The DOM WG does not attempt to enumerate all the possible reasons why 
the request may fail.  A Binding-specific exception may be appropriate 
in this case, as long as it is well-documented and does not interfere 
with users who may want to react to the failure.  Applications may 
immediately retry with a smaller or alternative set of acceptable 
features.  Given that this failure does not begin to describe all 
possible failures, it seems to me that it could really complicate the 
application which wants to continue to look for a matching 
implementation, becaused somethimes there would be this exception and 
sometimes there would be none, but it would still fail.
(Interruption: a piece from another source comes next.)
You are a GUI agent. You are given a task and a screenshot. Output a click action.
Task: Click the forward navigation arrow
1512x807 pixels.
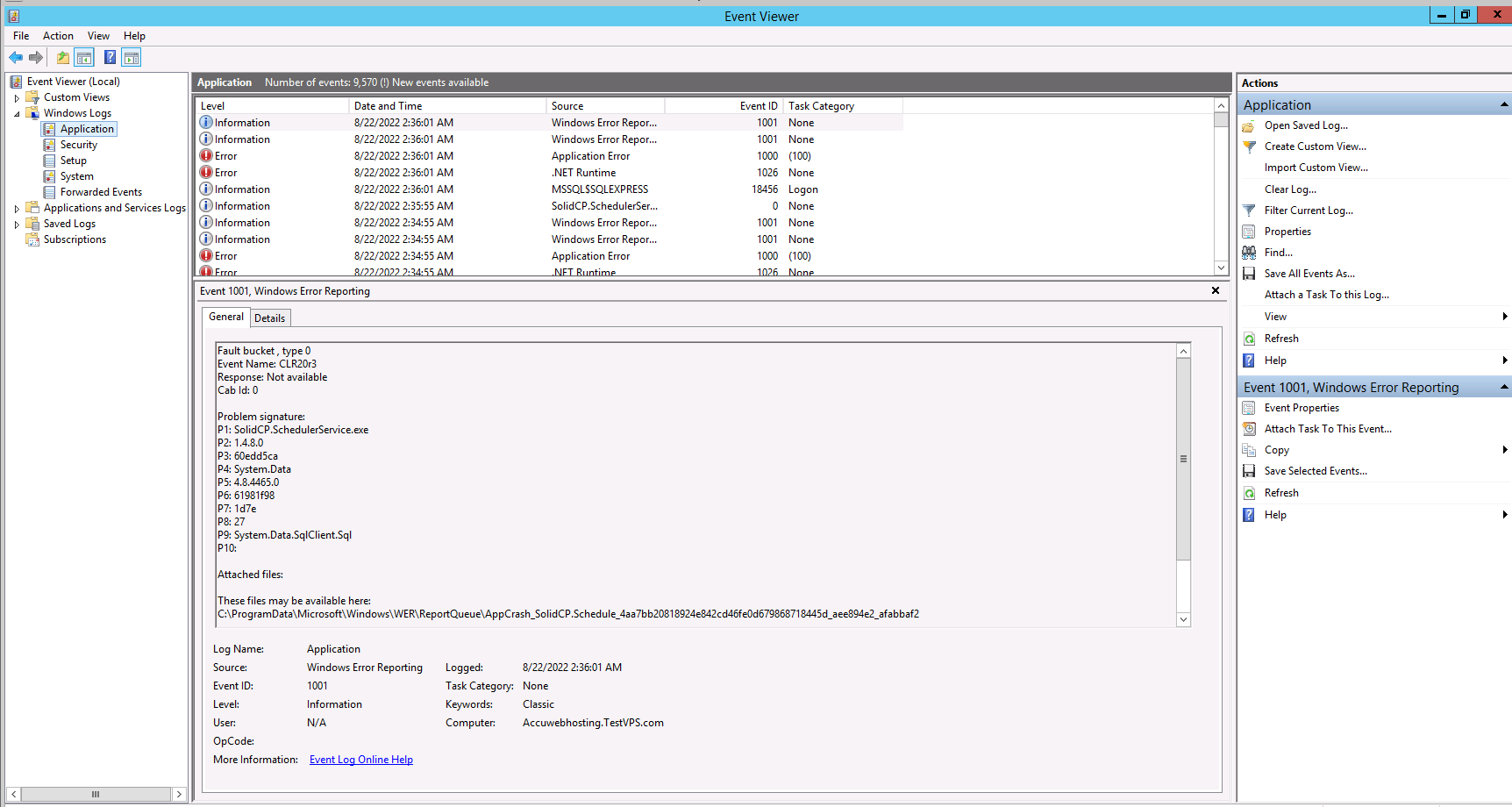36,57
>Now for my question:  In defining the binding, is it reasonable to
>simply declare that this is close enough?  I'm very disinclined to
>provide a separate object to server as a DOMImplementationSource and
>change the argument list slightly -- having two methods with the same
>name and functionality but different signatures seems a bit
>rediculous, and I don't think we can really change the existing
>bootstrap interface since there's too much legacy code.
>
>Comments?
>  
>
The DOMImplementationSource is provided as a very flexible way for 
implementations to supply additional implementations of feature 
combinations, possibly dynamically combining them.  It permits the 
implementations great latitude in how they assemble their feature sets. 
 The pieces may all be there, but they may not be exactly assemblable in 
the combination requested.  I think you may well be compromising the 
capabilities of the API for bootstrapping someone's required feature set 
if you do not permit the implementation to judge and possibly even 
dynamically create at runtime the requested feature set.